Health inequities remain significant in communities around the world, across the range of health care services and products, and this is particularly true for biologic therapies. Biologics have revolutionized the treatment landscape for many diseases, but at a significant financial cost to health systems and patients. Despite the advent of biosimilar competitors, equity in access to biologic therapies remains a challenge, in large part due to systemic hurdles preventing optimal use of biosimilar medicines.
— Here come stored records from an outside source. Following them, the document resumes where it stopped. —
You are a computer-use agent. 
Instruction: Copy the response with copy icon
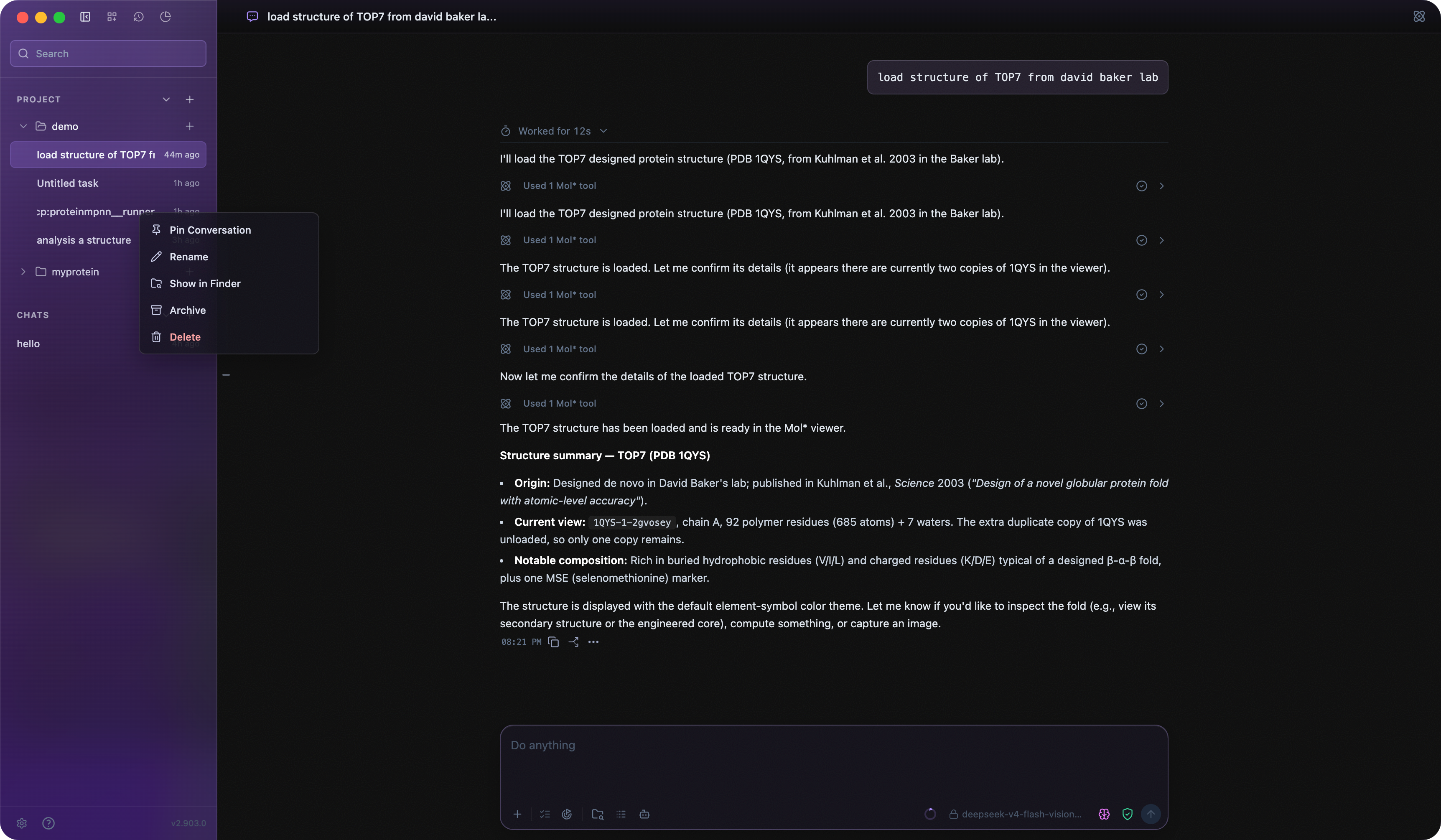point(553,641)
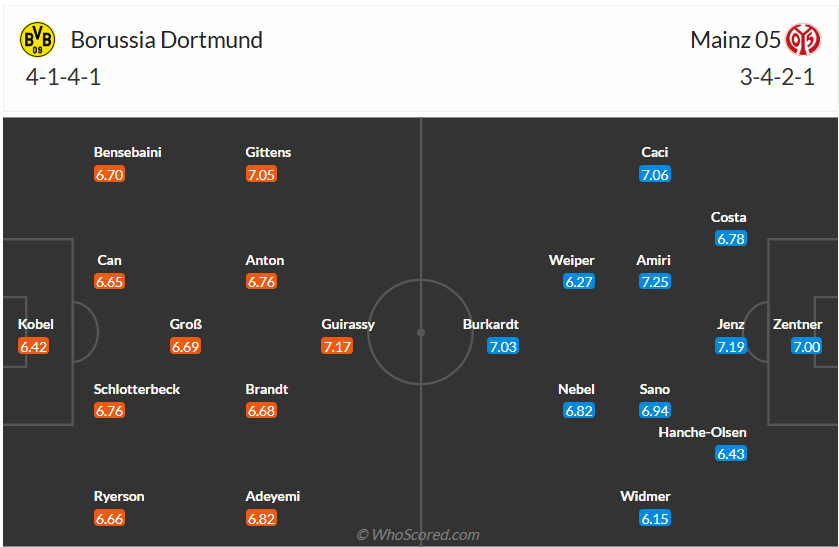Select Guirassy's 7.17 rating badge
The height and width of the screenshot is (547, 839).
(337, 346)
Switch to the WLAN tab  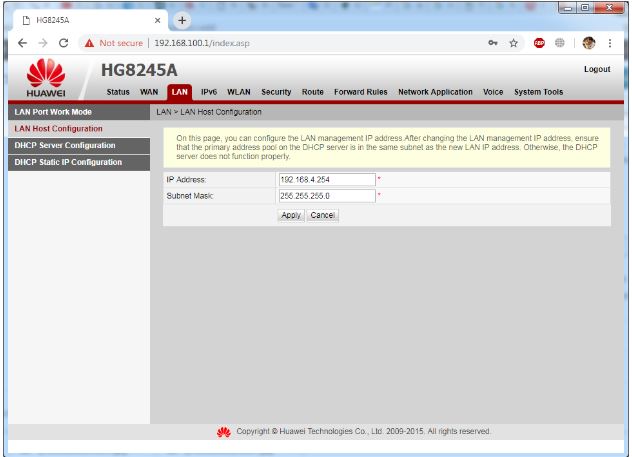[x=238, y=92]
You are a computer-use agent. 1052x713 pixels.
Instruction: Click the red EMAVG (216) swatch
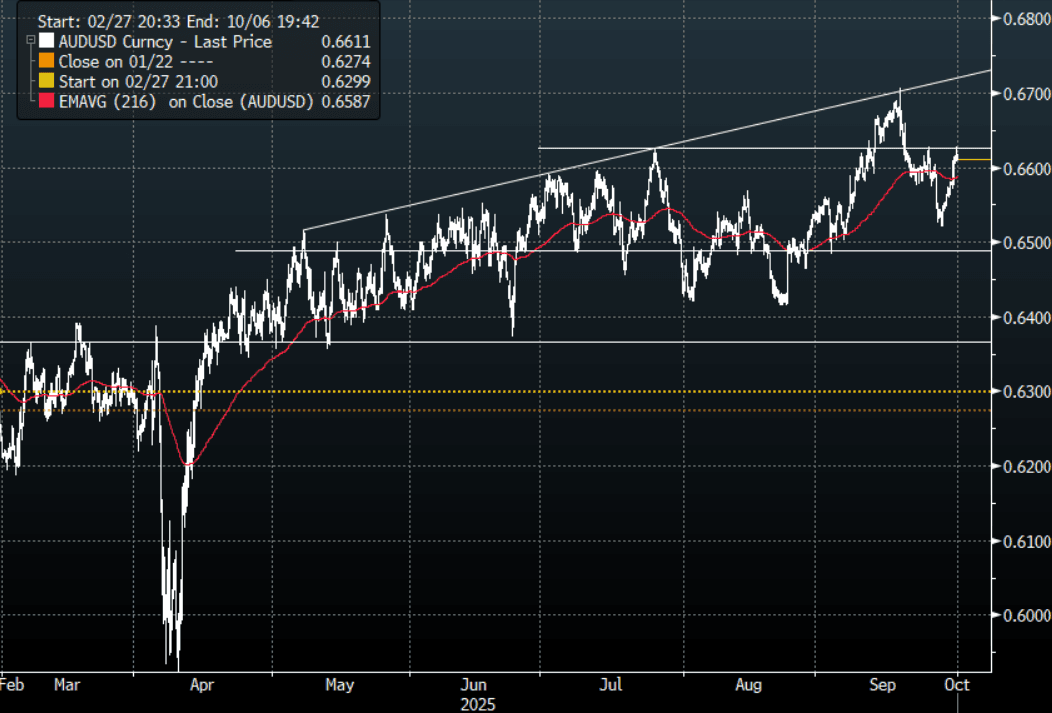[x=45, y=99]
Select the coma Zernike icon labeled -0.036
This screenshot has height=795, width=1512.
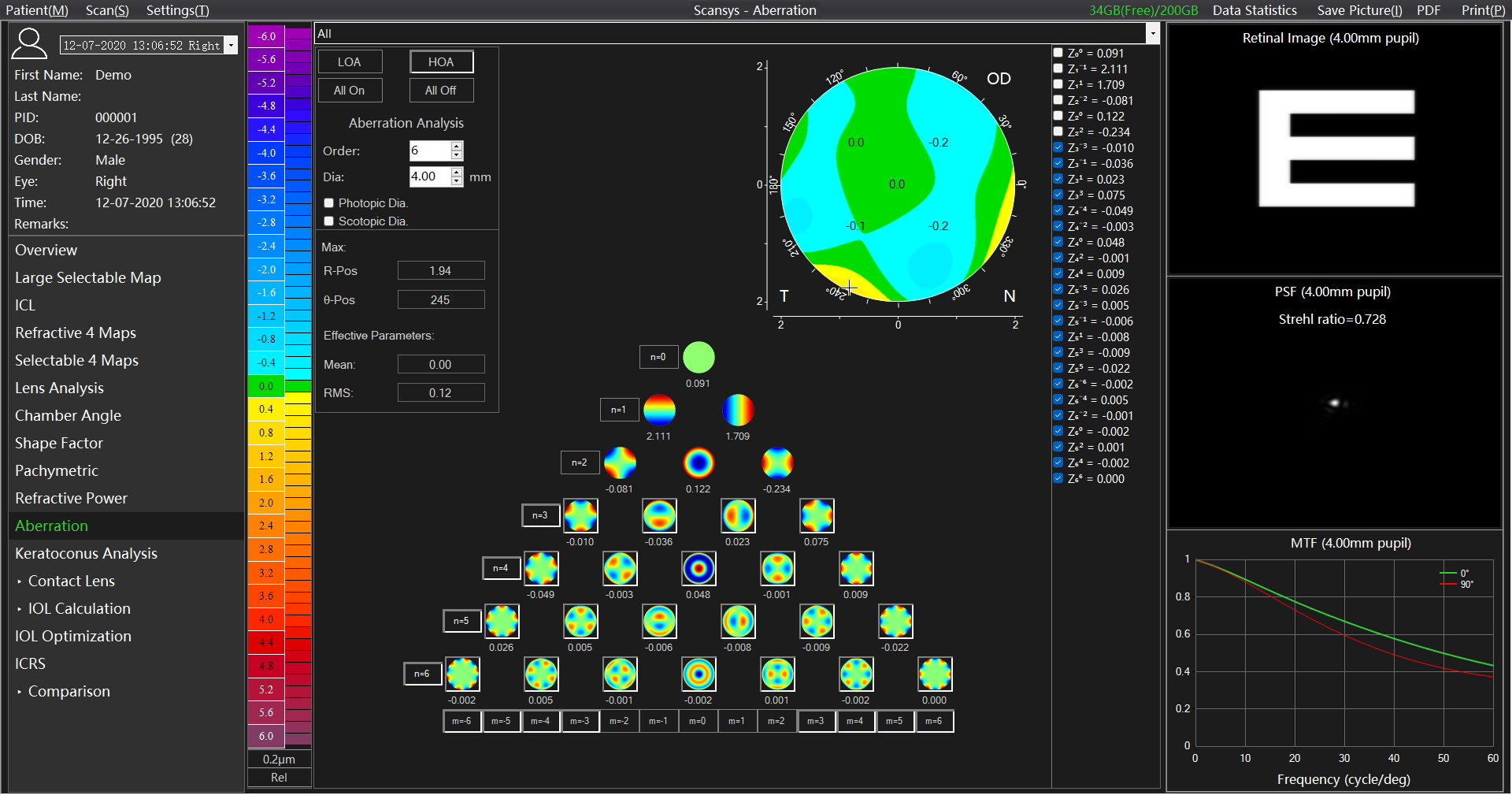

Policy-makers at all levels can play a role in fostering an environment conducive to maximizing the potential of biosimilar medicines to reduce inequities in healthcare. Biosimilar medicines not only expand access to current treatments previously out of reach for some patients, they also allow health systems to provide increased access to innovative treatments, diagnostics and cures through more efficient use of available funds. The global community has committed to achieving Sustainable Development Goal 3: Ensuring healthy lives and promoting well-being for all at all ages, including reducing by one-third premature mortality from non-communicable diseases by 2030.
Equitable access to safe, effective, quality and affordable medicines is a critical component of achieving this collective goal. Ensuring that patients get the medicines they need, today and in the future, requires collaboration between all affected stakeholders, including regulatory authorities, pricing and reimbursement agencies, payors, medical societies, healthcare providers and patients.
Regulatory authorities play a central role in creating a sustainable environment for biosimilar medicine development, approval and patient access. Building on their considerable scientific knowledge and cumulative experience with biologic medicines, regulators can expand access to biologic medicines by expediting biosimilar approval and ensuring accurate healthcare stakeholder understanding of biosimilarity to translate approval to appropriate utilization. This can be achieved by coupling tailored clinical development with advanced comparative analytics and educating stakeholders on the quality, safety and efficacy of biosimilar medicines and the comparative utility of analytical and clinical data to support biosimilarity.
Adapting the biosimilar development paradigm to encourage tailored clinical development programs will facilitate development of these products by ensuring that the studies are designed to quickly and precisely provide the relevant and definitive data to establish that a biosimilar will have no clinically meaningful difference to the biologic that it is designed to match. This in turn will have a direct impact on the sustainability of biosimilar competition and contribute to increased patient access.